I have also stayed at abandoned buildings. It is better to try and find a place that has recently been vacated and the utilities are still on. Also it is better to have someone with you, there is safety in numbers, and the plus is that you have someone to talk to. The objective is trying to find the safest place that will protect you from harm from humans and the elements.

Often I would go to a gas station or a local restaurant, lock myself in the restroom and bathe myself so that I would be presentable during my job search. I would seek employment at local day labors and whoever else was hiring. All I was trying to do was make an honest day’s wage for an honest day of work. My philosophy is that on the streets you are responsible for yourself, you have to feed yourself and you have to earn what you spend, also you have to learn to survive on little. I learned how to shop for clothing and bedding at local thrift stores.  I have been shelter-less from six to eight months at a time, in all seasons.  Weather, seasons, holidays etc, there is nothing that I know of that discriminates or interrupts shelter-less-ness.
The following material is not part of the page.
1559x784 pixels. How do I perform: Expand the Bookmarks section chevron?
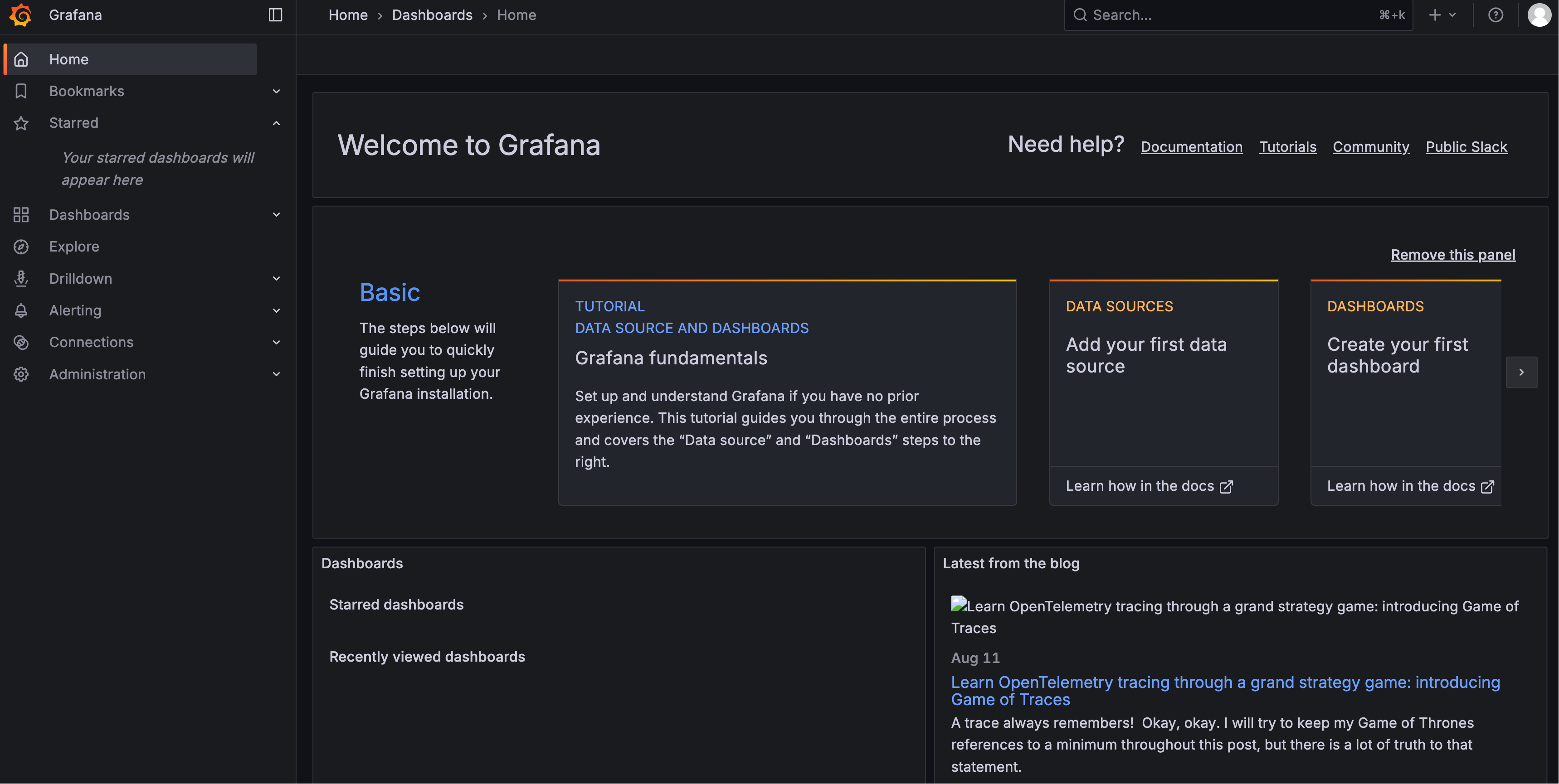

Today, because of persistence, self-determination, and engagement with others I live a very productive rewarding life. These three qualities that I integrated into my life have guided me into who I always was.

Persistence-I do not have to be what it is because I can change it

Self Determination– Refuse to throw hands up, and give up and admit failure

Engagement with others– Engage with others for employment and other resources that could be beneficial.
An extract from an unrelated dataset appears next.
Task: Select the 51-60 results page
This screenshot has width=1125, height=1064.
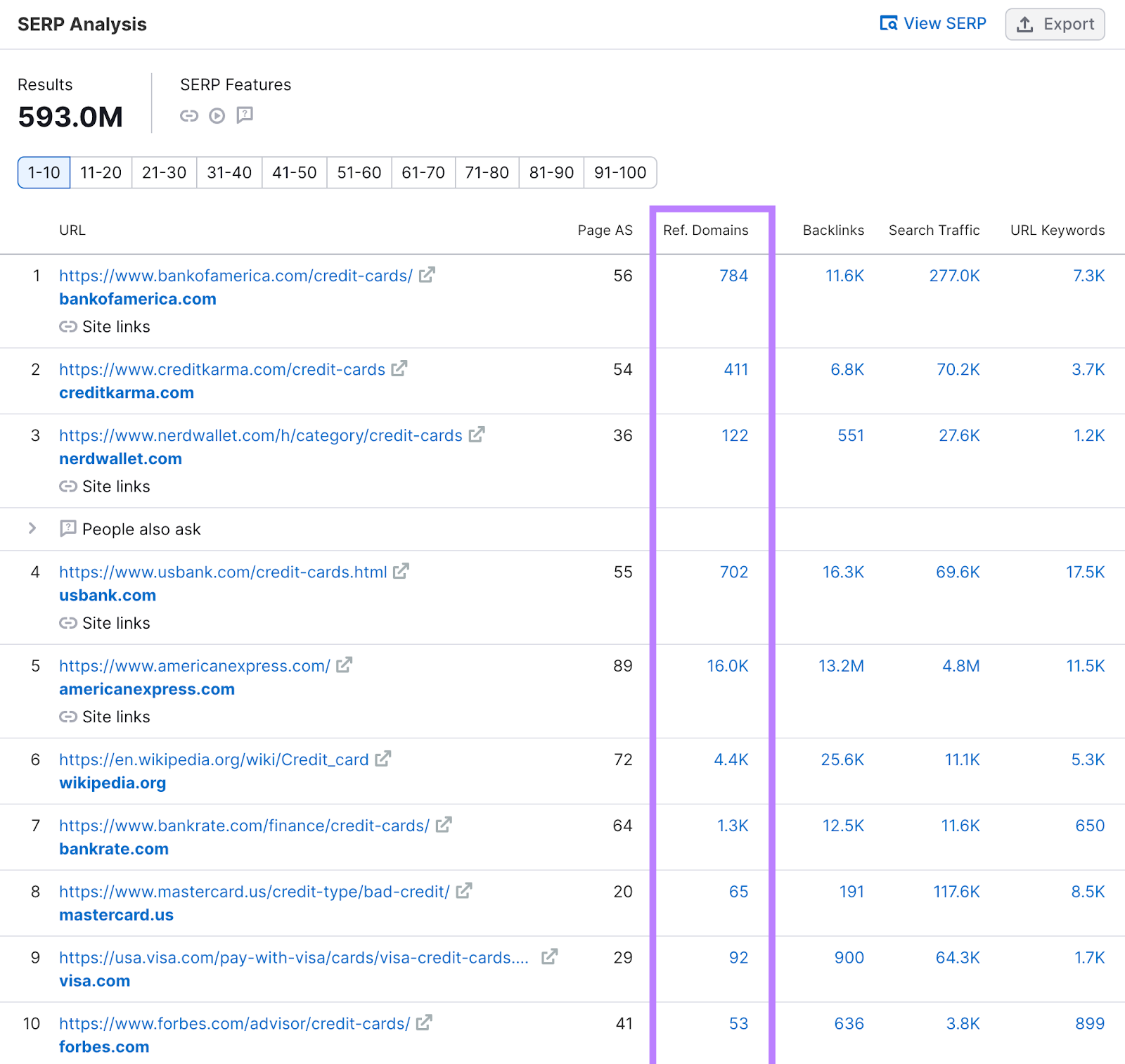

I feel that having confidence, courage, taking advantage of available resources, and maintaining an appropriate appearance was very important in helping me to face the adversities that I encountered on a daily basis, they also were my foundation for maintaining my dignity; I integrated these qualities and characteristics into my life.

Today, I have been with shelter for fourteen months. I have the (Greater Cincinnati Coalition for the Homeless, Drop in Center, Free Store, St Vincent DePaul, Mary Madelyn Bath House, Our Daily Bread, and Hair Cuts from the Hearts), to thank for being there when assistance was needed. My children, a friend Tim Haynes and the Greater Cincinnati Coalition for the Homeless was my constant support system. Through it all, I think that by staying positive and doing what needed to be done, was the deciding factor in the direction that my life went.  Currently, I am a Street vibes distributor. I sometimes feel as if I have a sort of marriage to Street vibes. I enjoy the interaction with the public, and the recognition that I receive on behalf of the plight of the homeless epidemic; I get to bring awareness to, and educate the public about the homeless population and the social issues associated with being homeless in Cincinnati.

From my perspective, I do feel that the homeless issue is the responsibility of every individual in society. Some people have incapacities that prevent them from helping themselves, and because they can’t help themselves someone has to be there for them. There are a lot of different issues that contribute to becoming homeless, those issues need to be identified and addressed by the appropriate agencies. There are a lot of similarities as well as differences in the dynamics of each individual’s homeless experience.  I feel that the number one contributing factor is the lack of affordable housing, as well as society’s mind set associated with the homeless and the homelessness epidemic.

If every individual become actively involved by engaging in their community, the stereotypes associated with homelessness would prove inaccurate. Today, I live a rich and rewarding life; amazingly I do not have any regrets about my past, life’s experiences. My life’s experiences have shaped me into the person that I am today, and I am comfortable where I am today.